May 12, 2025

How Agentic Systems Help Enterprises Scale

And why prompt libraries can be a hindrance.

In the early days of AI-assisted document authoring, most teams started with prompt libraries — and that made sense. They’re easy to get started with, sound intuitive to end users, and can quickly automate parts of a workflow.

Need to automate writing a Clinical Study Report? You experiment with different prompts for generating each section and sub-section and soon end up with a master library of “CSR prompts.” But over time, these libraries grow and become cumbersome. You realize you need a different version of the prompt depending on the study phase, therapeutic area, study design, and more. You also need to tweak prompts depending on which LLM you’re using (Claude 3.7 vs. GPT-4o, for example).

Suddenly, scaling prompt libraries across the thousands of documents your organization produces becomes… hard.

At Artos, we chose a different path: an agentic, modular architecture that actually gets better as it scales.

The Limits of Prompt Libraries

Prompt libraries look appealing on the surface. They’re simple, fast to prototype, and easy to tweak. But in enterprise settings — especially in life sciences — they become brittle, fast:

  • They expect too much from users. End users are suddenly expected to master prompt engineering on top of their core responsibilities as domain experts.

  • They’re hard to manage. Keeping hundreds of prompts version-controlled, up to date with changing data formats, and aligned with new regulatory expectations is an operational nightmare.

  • They’re not reusable. A prompt that works for one document type rarely works for another. This leads to duplicated effort and inconsistent quality.

  • They’re not transparent. Prompt chains often obscure where information came from or how it was transformed — a critical issue for regulated content and GxP validation.

And most importantly: prompt libraries don’t scale. Adding a new document type means starting from scratch — new prompts, new edge cases, new integrations. It’s a recipe for slow innovation and user frustration.

The Agentic Advantage

Instead of building ever-larger prompt libraries, Artos built a platform around agents: discrete, composable systems that each perform a specific task in the document authoring workflow. Agents are structured around the core steps of writing a document — data extraction, information retrieval, content reuse, table analysis, summarization, conclusion drafting, QC, and even lean medical writing principles — all in a modular, reusable way.

This agentic structure offers key advantages:

  • Modularity. Agents are designed to be reused across document types. Once you build a ‘QC’ agent, it can be used as-is in CSRs, Module 2 Written Summaries, CMC documents, and more.

  • Transparency. Users can see exactly what data was used, how it was processed, and why certain content ended up in a draft. AI can show its work.

  • Scalability. New document types don’t require net-new engineering. You simply orchestrate existing agents in new ways, guided by example documents and templates.

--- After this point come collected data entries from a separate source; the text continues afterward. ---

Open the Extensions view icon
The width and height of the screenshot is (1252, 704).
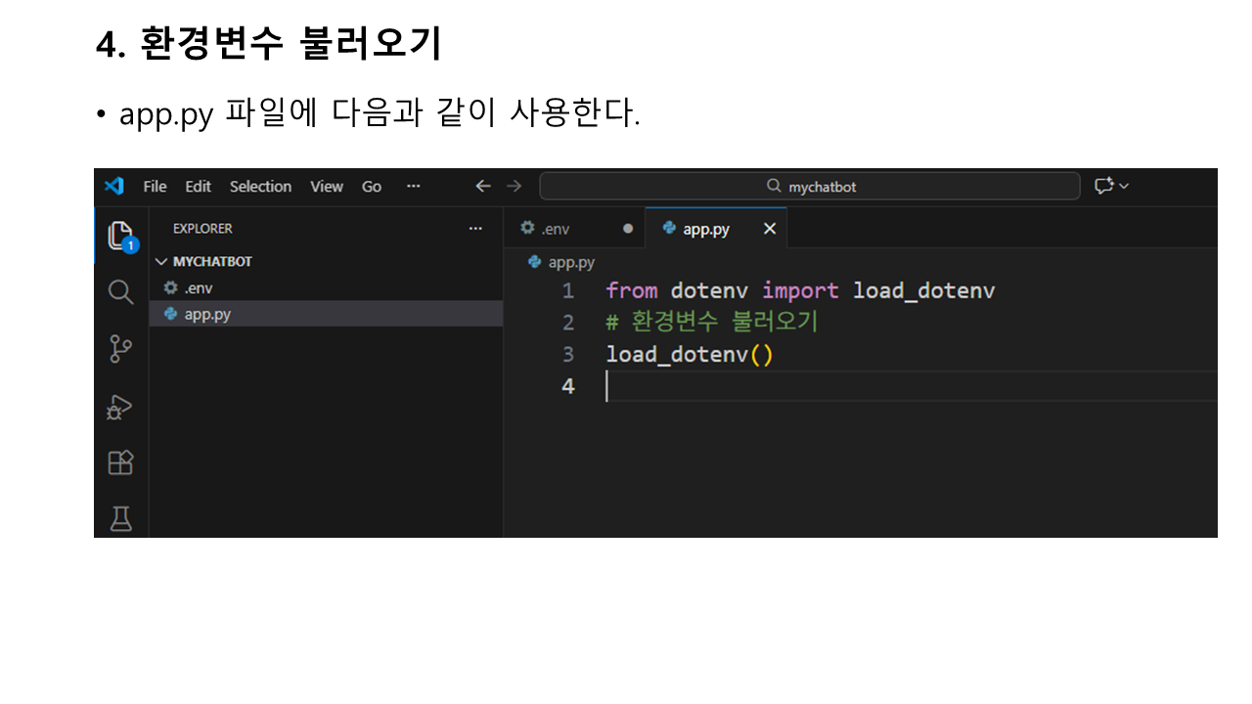point(120,462)
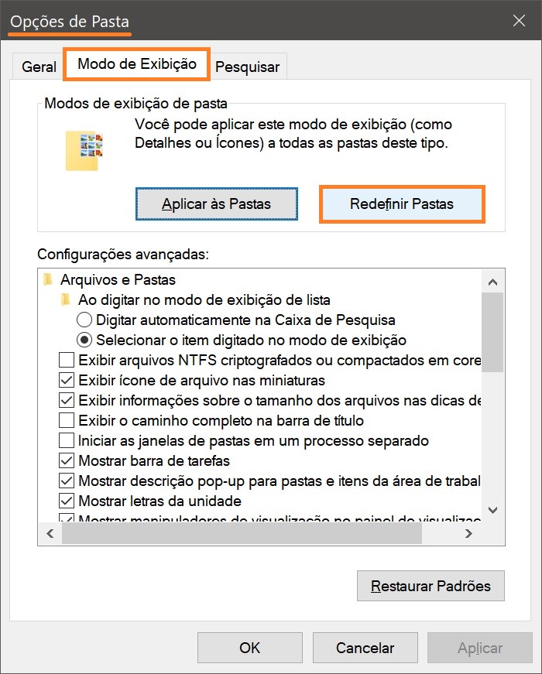Click the Arquivos e Pastas folder icon
542x674 pixels.
[48, 279]
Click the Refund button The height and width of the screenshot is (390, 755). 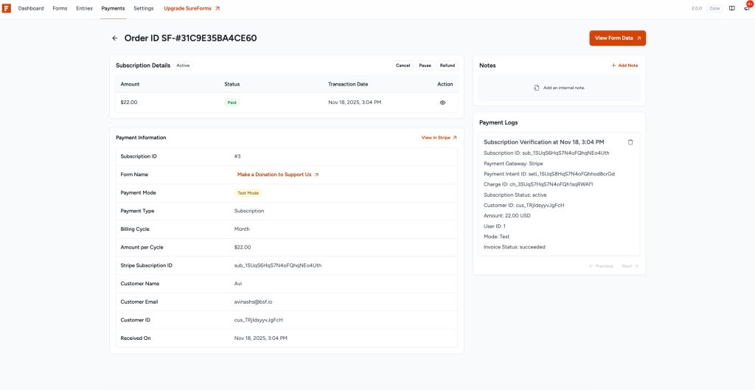coord(448,66)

  • Maintainability. If a new LLM model improves summarization, you only need to update the summarization agent once — and every workflow that uses it benefits automatically.

  • No prompt engineering required. Users don’t have to guess how to phrase an instruction or understand the quirks of each model. Agents reliably and reproducibly interface with LLMs to produce consistent outputs. This frees domain experts to focus on their actual work, not the internals of AI systems.

Designed for the Real World

Life sciences document workflows are messy. Inputs come in all sorts of formats — .pdf, .rtf, .docx, .jpeg, .xlsx, and more. Content varies by vendor, study, and therapeutic area. Prompt libraries can’t keep up — but agents can.

A robust agentic system for ingestion can transform raw, heterogeneous content into structured, AI-intelligible formats. It works with handwritten notes, scanned reports, and internal company databases (e.g., CMC or clinical data). It knows how to store information across relational databases, vector stores, or both, and how to capture metadata as relevant context — without requiring manual mapping by the user.

A well-designed retrieval agent can then filter on that metadata, reason like a human to extract the right information, and pass it downstream to agents for summarization, conclusion drafting, or formatting — all while maintaining audit trails and high consistency.

Building Agent Native workflows that scale 

Enterprises don’t need more clever prompts. They need systems that evolve with their needs — systems that are transparent, composable, and maintainable at scale. Most of all, they need systems that respect their users’ time.

That’s why Artos chose to go agent-native from day one. We don’t just support enterprise AI workflows. We make them sustainable — and user-friendly.